Dua gol penalti dari Diks memang menjadi penyelamat agar skor tidak terlalu jauh, tetapi itu tidak menutupi fakta bahwa kelemahan di lini tengah menjadi penyebab utama kekalahan. Inilah yang membuat publik kembali mempertanyakan apakah eksperimen taktik Kluivert benar-benar sesuai dengan karakter permainan Timnas Indonesia.
Lini Tengah Kehilangan Koneksi dan Kreativitas
Duet Marc Klok dan Joey Pelupessy terlihat tidak mampu menjalankan peran ganda sebagai penjaga keseimbangan sekaligus penggerak serangan. Keduanya sama-sama memiliki gaya bermain defensif, sehingga serangan Indonesia kerap mentok di area tengah. Hal ini membuat pemain sayap seperti Miliano Jonathans dan Beckham Putra tidak mendapat suplai bola yang cukup.
Situasi makin rumit ketika Arab Saudi berhasil membalikkan momentum melalui gol Saleh Abu Al Shamat di menit ke-17. Gol itu bermula dari clearance buruk Klok yang justru mengarah ke kaki lawan. Kesalahan ini mengingatkan publik pada performa buruk Klok saat Indonesia kalah 1-5 dari Irak pada November 2023, di mana ia juga membuat dua kesalahan fatal yang berujung gol.
Kluivert tampaknya masih mencari kombinasi terbaik di lini tengah. Namun, memaksakan dua pemain dengan karakter serupa dalam sistem double pivot justru memperburuk keadaan. Tidak ada gelandang yang mampu mendistribusikan bola cepat ke lini depan, sehingga Indonesia kehilangan koneksi antara sektor tengah dan lini serang.
Ketika bola berhasil dikuasai, pergerakan lambat dan keputusan yang tidak tepat membuat peluang mencetak gol sulit tercipta. Arab Saudi memanfaatkan hal ini dengan menekan tinggi dan memotong aliran bola dari tengah. Hasilnya, Indonesia terus berada di bawah tekanan sepanjang babak kedua.
Dampak Taktik dan Hilangnya Struktur Permainan
Salah satu penyebab utama tidak stabilnya permainan Timnas Indonesia adalah perubahan struktur taktik dari formasi tiga bek ke empat bek. Sejak era Shin Tae-yong, Indonesia identik dengan pola 3-4-3 atau 3-5-2, yang memberikan keseimbangan antara bertahan dan menyerang. Formasi tersebut terbukti efektif dengan kombinasi Justin Hubner, Jay Idzes, dan Rizky Ridho yang solid di delapan laga sebelumnya.
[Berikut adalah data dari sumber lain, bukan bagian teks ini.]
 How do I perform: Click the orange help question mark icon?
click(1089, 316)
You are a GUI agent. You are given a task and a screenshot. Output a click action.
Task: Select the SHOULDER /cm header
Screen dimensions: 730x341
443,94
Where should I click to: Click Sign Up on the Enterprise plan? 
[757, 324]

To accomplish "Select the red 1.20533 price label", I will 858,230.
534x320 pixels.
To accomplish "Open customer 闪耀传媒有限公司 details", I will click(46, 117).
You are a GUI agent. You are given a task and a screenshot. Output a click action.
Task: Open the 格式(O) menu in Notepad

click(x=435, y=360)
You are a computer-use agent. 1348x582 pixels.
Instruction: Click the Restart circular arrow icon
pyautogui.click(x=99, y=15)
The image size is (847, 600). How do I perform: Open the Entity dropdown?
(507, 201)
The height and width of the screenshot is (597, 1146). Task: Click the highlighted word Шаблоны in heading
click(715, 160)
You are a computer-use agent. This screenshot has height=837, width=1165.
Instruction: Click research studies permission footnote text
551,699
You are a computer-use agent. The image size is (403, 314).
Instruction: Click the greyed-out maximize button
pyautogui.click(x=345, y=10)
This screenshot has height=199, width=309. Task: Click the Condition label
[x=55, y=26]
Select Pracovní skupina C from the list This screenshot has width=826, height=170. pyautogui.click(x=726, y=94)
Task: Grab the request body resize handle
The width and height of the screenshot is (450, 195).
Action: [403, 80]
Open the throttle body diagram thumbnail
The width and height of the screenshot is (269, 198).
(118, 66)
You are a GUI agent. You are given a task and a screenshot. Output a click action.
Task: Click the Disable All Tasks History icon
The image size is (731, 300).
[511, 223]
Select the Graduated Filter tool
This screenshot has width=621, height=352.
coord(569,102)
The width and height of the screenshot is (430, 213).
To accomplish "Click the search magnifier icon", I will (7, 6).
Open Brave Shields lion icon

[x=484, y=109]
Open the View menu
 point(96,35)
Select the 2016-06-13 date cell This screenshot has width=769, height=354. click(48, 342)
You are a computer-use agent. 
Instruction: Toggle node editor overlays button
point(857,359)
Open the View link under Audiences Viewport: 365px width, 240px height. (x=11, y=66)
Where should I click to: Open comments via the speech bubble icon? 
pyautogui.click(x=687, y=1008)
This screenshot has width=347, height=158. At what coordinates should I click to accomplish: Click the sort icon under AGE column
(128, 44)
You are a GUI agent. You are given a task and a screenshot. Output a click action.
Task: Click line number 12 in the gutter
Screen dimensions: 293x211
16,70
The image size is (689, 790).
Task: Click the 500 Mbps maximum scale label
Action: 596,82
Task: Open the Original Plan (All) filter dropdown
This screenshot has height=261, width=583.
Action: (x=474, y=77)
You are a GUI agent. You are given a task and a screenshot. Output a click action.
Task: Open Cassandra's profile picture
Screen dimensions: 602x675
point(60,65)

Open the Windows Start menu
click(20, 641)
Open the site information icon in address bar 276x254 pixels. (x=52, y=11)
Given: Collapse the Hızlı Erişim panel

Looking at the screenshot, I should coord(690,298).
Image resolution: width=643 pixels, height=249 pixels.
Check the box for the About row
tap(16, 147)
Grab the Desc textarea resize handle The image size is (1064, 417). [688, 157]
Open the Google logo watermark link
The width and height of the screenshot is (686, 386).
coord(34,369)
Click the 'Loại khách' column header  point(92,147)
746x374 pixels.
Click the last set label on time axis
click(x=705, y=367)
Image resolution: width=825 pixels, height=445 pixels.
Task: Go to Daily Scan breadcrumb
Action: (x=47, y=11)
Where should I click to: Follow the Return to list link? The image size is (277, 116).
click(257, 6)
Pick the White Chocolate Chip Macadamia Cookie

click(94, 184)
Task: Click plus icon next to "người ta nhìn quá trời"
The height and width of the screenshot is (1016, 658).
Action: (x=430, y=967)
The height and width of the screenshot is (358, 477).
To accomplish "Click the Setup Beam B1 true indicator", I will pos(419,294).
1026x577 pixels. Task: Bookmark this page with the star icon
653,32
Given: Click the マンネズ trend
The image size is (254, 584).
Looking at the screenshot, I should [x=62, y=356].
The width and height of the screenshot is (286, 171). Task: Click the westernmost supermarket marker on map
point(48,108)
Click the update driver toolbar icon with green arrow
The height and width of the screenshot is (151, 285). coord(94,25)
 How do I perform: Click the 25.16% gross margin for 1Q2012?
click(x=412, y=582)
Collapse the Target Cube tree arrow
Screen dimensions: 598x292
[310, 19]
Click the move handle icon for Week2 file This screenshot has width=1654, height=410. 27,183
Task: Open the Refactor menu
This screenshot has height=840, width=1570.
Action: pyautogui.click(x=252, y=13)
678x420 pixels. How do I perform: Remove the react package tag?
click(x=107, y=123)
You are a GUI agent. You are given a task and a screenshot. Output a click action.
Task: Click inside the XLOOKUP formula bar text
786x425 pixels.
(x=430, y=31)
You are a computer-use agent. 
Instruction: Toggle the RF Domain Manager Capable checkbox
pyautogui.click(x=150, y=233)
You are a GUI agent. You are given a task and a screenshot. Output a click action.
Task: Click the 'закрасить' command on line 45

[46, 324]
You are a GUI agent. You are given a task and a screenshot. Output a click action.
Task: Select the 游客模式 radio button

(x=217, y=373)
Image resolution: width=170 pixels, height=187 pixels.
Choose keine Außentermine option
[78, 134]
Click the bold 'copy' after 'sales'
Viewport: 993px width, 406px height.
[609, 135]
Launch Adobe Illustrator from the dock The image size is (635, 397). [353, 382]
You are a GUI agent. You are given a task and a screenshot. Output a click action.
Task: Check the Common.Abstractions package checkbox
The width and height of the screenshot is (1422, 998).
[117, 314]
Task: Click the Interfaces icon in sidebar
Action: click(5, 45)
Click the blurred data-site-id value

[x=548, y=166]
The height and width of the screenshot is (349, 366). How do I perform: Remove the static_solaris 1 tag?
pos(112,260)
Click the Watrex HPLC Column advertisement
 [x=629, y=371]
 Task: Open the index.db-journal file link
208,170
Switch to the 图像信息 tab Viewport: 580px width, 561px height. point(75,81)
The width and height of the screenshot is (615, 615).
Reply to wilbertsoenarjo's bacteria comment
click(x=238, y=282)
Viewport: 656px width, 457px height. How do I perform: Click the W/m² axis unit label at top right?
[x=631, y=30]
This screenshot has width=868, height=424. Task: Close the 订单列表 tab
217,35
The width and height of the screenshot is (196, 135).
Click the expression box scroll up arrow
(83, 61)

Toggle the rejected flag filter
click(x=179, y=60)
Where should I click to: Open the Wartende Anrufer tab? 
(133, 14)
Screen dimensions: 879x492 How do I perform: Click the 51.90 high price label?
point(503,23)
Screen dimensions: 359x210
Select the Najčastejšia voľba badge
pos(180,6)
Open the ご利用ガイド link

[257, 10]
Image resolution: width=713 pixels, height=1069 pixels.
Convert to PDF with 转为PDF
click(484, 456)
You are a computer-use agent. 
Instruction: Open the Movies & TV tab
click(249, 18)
Dalam sistem tiga bek, dua gelandang tengah memiliki kebebasan untuk bergantian naik membantu serangan tanpa takut kehilangan keseimbangan di belakang. Namun, formasi 4-2-3-1 yang digunakan Kluivert menuntut peran besar dari dua gelandang bertahan untuk menutup ruang dan mengatur tempo secara bersamaan — sesuatu yang jelas tidak berjalan baik di laga ini.
Kehilangan struktur ini terlihat dari jarak antar lini yang terlalu lebar. Saat serangan gagal, pemain belakang dipaksa menutup ruang tanpa dukungan gelandang, sementara serangan balik lawan dengan mudah memanfaatkan celah di tengah. Pola ini juga membuat lini depan kesulitan menekan dari area tengah karena minimnya dukungan bola dari belakang.
Evaluasi Penting Menuju Laga Berikutnya
Patrick Kluivert tampaknya ingin membawa gaya sepak bola menyerang yang lebih dinamis. Namun, tanpa keseimbangan di lini tengah, ambisi itu sulit terwujud. Kekalahan dari Arab Saudi menjadi pengingat bahwa strategi ofensif hanya akan efektif jika didukung stabilitas di pusat permainan.
Indonesia masih memiliki waktu untuk berbenah sebelum menghadapi lawan-lawan berat seperti Jepang dan Australia. Kluivert perlu mengevaluasi kembali peran Klok dan Pelupessy, serta mempertimbangkan opsi lain seperti Thom Haye atau Ivar Jenner yang lebih kreatif dalam membangun serangan.
Selain itu, kembalinya formasi tiga bek bisa menjadi solusi sementara untuk menstabilkan permainan. Sistem itu telah terbukti memberikan keseimbangan antara pertahanan dan serangan, serta memungkinkan para gelandang bekerja lebih efisien.